For most retired Americans, their monthly Social Security check is an indispensable source of income. Based on annually conducted surveys over the course of more than two decades, no fewer than 80% of then-current retirees rely on their monthly benefit to help cover their expenses.

Given how important America's top retirement program is to the financial health of our nation's retired workers, workers with disabilities, and survivor beneficiaries, you'd think that ensuring the sustainability of the current payout schedule would be paramount. However, Social Security's foundation has been showing signs of cracking for decades.

Two Social Security cards set atop assorted fanned piles of cash bills.
Image source: Getty Images.

America's top retirement program has more than $22 trillion in long-term unfunded obligations

For more than eight decades, the Social Security Board of Trustees has released an annual report that takes an under-the-hood look at the program's finances, as well as examines its short-term (10-year) and long-term (75-year) outlook. These outlooks factor in ongoing demographic changes, as well as shifts in fiscal and monetary policy, to determine how sustainable the existing payout schedule is for current and future beneficiaries.

Every year since 1985, the Trustees Report has cautioned that Social Security would be facing some degree of long-term unfunded obligation. In simpler terms, forecast revenue collection in the 75 years following the release of a Trustees Report was not expected to cover projected outlays. As of 2023, the trustees estimate Social Security is contending with a $22.4 trillion funding shortfall through 2097.

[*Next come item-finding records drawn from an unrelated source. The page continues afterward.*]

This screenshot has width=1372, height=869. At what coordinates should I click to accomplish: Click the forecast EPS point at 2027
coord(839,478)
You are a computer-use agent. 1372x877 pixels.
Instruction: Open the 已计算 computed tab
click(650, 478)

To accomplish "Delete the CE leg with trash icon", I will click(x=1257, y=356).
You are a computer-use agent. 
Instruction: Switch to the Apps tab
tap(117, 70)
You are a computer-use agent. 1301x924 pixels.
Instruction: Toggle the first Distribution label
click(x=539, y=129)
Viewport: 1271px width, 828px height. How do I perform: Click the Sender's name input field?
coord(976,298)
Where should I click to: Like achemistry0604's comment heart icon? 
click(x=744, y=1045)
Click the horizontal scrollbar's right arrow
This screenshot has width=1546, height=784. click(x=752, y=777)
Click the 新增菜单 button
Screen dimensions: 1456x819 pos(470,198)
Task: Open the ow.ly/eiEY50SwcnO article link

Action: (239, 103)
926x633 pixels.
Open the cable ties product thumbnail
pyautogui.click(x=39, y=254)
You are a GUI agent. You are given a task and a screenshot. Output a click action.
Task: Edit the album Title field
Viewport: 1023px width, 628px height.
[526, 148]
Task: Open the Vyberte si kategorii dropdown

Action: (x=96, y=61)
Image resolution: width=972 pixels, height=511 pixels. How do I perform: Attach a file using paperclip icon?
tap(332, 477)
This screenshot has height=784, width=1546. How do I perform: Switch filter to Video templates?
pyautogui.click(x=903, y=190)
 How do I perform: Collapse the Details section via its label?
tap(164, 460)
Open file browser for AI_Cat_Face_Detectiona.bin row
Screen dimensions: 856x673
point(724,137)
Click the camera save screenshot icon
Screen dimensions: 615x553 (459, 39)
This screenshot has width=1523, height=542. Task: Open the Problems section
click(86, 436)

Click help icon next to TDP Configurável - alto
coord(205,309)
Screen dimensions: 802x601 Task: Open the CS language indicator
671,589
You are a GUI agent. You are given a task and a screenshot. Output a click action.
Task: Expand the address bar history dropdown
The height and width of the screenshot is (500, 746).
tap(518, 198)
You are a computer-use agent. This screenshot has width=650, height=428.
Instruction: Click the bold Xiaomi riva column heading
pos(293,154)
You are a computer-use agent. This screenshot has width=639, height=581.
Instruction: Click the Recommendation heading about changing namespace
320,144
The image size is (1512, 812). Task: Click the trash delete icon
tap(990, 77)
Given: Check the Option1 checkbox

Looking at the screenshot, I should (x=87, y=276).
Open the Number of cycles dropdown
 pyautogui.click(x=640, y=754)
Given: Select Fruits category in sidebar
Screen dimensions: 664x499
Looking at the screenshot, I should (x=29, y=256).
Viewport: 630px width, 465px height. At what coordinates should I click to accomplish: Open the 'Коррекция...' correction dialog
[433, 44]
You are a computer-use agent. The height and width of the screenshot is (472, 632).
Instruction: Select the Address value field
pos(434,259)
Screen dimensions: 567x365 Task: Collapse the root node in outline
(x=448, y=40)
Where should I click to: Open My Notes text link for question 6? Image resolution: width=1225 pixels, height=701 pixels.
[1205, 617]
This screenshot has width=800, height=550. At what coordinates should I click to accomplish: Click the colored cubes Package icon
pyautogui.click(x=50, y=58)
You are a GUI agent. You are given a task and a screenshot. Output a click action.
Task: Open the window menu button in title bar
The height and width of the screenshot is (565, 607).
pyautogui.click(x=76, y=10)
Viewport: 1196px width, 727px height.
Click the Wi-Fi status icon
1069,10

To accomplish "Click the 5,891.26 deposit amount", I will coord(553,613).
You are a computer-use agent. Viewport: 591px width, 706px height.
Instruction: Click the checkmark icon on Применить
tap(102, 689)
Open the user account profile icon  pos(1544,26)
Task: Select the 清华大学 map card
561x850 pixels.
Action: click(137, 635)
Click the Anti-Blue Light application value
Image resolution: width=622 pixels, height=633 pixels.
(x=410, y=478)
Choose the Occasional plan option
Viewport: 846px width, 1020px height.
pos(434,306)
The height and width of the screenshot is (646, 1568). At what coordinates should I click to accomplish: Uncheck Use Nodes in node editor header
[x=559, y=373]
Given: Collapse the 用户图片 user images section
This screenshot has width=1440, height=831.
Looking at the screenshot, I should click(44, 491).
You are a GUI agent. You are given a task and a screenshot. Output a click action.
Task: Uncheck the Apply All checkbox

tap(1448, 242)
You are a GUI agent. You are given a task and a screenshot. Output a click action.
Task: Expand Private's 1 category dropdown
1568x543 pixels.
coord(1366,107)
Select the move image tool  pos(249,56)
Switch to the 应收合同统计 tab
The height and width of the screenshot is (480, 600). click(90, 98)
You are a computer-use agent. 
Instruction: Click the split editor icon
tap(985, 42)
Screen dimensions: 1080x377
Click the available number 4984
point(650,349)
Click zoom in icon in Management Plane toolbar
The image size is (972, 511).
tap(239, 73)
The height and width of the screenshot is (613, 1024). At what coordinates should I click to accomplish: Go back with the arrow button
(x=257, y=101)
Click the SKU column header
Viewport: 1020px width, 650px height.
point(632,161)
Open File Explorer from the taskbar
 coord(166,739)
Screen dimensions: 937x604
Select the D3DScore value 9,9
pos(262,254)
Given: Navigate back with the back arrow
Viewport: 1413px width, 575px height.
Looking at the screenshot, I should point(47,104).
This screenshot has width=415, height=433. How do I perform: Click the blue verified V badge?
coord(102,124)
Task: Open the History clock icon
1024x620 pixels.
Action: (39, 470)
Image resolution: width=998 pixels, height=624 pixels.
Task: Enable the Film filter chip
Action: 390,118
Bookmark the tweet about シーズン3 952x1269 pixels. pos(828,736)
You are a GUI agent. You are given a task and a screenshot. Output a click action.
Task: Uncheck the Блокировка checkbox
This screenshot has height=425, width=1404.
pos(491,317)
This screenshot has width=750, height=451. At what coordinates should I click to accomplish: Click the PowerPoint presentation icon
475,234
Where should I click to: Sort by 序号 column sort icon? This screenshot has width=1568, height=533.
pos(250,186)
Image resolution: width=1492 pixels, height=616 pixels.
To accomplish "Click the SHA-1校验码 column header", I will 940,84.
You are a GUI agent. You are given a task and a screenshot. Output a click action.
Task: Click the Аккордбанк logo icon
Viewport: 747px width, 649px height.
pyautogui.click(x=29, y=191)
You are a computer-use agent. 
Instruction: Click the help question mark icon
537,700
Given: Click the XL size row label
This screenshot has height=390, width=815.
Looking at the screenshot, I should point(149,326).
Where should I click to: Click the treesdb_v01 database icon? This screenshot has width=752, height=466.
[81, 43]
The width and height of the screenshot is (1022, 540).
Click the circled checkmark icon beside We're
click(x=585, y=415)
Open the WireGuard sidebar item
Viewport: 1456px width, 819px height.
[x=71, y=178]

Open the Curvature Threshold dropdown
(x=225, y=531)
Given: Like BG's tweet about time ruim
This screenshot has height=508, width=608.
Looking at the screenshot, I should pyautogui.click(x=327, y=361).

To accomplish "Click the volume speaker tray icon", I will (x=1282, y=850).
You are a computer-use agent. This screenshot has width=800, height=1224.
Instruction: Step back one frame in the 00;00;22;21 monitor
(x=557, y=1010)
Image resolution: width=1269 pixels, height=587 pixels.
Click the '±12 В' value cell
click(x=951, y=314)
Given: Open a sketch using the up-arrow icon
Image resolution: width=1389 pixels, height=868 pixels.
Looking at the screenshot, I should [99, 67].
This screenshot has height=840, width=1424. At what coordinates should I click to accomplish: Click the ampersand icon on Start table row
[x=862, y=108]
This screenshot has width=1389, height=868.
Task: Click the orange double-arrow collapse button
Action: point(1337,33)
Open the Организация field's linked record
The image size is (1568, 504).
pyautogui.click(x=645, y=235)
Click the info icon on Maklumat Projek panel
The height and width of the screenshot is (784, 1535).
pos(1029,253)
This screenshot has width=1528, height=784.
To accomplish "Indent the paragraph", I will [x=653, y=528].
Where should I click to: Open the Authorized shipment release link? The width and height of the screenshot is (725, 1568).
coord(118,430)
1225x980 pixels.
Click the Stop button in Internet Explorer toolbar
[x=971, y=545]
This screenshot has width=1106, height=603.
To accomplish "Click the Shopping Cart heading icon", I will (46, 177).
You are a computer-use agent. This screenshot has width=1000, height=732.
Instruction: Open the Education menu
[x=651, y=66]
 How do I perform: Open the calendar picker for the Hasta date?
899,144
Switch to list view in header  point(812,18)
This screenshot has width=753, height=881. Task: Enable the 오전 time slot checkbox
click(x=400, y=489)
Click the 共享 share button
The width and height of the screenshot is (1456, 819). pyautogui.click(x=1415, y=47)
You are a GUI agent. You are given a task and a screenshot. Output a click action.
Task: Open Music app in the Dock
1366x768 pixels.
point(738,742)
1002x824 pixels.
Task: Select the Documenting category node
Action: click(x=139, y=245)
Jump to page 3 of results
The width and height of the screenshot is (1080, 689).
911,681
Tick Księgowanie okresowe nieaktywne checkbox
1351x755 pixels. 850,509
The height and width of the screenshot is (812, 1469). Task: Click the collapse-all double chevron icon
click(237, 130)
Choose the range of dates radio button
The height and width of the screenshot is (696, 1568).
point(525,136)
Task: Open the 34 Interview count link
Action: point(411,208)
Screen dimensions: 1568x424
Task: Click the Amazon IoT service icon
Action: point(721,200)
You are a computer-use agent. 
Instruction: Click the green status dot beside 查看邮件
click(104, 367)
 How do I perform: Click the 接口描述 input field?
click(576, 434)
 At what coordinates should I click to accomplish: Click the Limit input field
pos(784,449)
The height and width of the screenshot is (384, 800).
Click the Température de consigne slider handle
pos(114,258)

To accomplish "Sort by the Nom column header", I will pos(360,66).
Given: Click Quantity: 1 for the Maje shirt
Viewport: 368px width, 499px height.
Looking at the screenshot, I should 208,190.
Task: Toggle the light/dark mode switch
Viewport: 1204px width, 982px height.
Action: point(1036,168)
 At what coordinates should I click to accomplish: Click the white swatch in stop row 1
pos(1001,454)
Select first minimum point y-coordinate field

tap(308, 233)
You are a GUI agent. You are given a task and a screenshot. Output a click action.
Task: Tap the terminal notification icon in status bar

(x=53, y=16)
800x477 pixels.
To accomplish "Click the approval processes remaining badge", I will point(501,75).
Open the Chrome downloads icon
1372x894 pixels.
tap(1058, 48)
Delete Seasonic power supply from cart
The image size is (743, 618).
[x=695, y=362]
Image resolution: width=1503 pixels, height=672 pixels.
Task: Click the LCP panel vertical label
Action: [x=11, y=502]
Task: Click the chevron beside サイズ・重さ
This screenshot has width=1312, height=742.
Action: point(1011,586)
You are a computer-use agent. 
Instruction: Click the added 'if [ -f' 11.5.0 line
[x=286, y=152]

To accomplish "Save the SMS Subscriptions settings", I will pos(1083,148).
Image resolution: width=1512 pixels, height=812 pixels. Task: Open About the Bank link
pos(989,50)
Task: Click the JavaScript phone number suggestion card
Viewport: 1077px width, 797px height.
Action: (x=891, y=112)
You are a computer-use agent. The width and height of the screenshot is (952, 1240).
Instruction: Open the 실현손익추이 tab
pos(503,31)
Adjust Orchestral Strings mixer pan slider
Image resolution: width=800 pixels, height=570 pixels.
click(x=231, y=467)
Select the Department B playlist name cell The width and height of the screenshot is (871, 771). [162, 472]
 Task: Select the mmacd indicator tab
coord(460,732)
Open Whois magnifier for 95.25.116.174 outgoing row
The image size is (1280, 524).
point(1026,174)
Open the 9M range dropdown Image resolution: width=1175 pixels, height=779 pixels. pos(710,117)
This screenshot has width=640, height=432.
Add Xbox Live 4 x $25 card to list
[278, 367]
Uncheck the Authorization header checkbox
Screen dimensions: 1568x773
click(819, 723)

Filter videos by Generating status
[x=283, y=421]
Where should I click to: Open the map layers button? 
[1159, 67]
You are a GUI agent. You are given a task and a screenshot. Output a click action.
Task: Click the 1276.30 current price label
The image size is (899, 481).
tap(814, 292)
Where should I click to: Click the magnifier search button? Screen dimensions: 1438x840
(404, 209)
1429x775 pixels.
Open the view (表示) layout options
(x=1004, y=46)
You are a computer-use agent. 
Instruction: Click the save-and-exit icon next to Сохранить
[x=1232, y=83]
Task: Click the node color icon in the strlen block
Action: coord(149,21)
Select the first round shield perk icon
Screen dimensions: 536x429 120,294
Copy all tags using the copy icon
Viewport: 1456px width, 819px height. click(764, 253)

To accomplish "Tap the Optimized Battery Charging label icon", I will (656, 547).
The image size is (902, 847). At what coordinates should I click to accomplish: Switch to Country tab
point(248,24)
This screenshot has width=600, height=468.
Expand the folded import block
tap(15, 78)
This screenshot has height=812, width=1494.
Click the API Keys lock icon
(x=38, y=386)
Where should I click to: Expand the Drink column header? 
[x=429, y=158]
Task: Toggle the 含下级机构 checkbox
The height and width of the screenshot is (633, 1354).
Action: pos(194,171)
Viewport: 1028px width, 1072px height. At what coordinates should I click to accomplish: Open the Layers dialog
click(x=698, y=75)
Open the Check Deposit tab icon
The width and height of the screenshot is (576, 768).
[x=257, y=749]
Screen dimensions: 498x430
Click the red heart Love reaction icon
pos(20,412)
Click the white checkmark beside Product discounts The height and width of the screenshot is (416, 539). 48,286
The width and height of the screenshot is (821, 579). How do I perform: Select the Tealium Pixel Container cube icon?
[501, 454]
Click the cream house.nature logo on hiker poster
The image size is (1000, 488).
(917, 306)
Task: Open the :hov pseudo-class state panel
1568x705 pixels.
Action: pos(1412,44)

To provide clarity, this doesn't mean Social Security is facing bankruptcy or insolvency. Rather, it means the current payout schedule, including annual cost-of-living adjustments (COLAs), can't be sustained, based on current projections. If the asset reserves of the Old-Age and Survivors Insurance (OASI) Trust Fund are exhausted by 2033, as the 2023 Trustees Report portends, retired workers and survivor beneficiaries could see their benefits reduced by up to 23%.

The blame for this predicament has nothing to do with Congress stealing Social Security's asset reserves, undocumented workers, or any other myths that may prevail on social media message boards. Rather, the bulk of Social Security's troubles can be traced to demographic changes.

The best example is the steady retirement of baby boomers from the labor force. While a boom in births following World War II pumped up Social Security's asset reserves during the 1990s and early 2000s, the retirement of these workers is now weighing heavily on the worker-to-beneficiary ratio.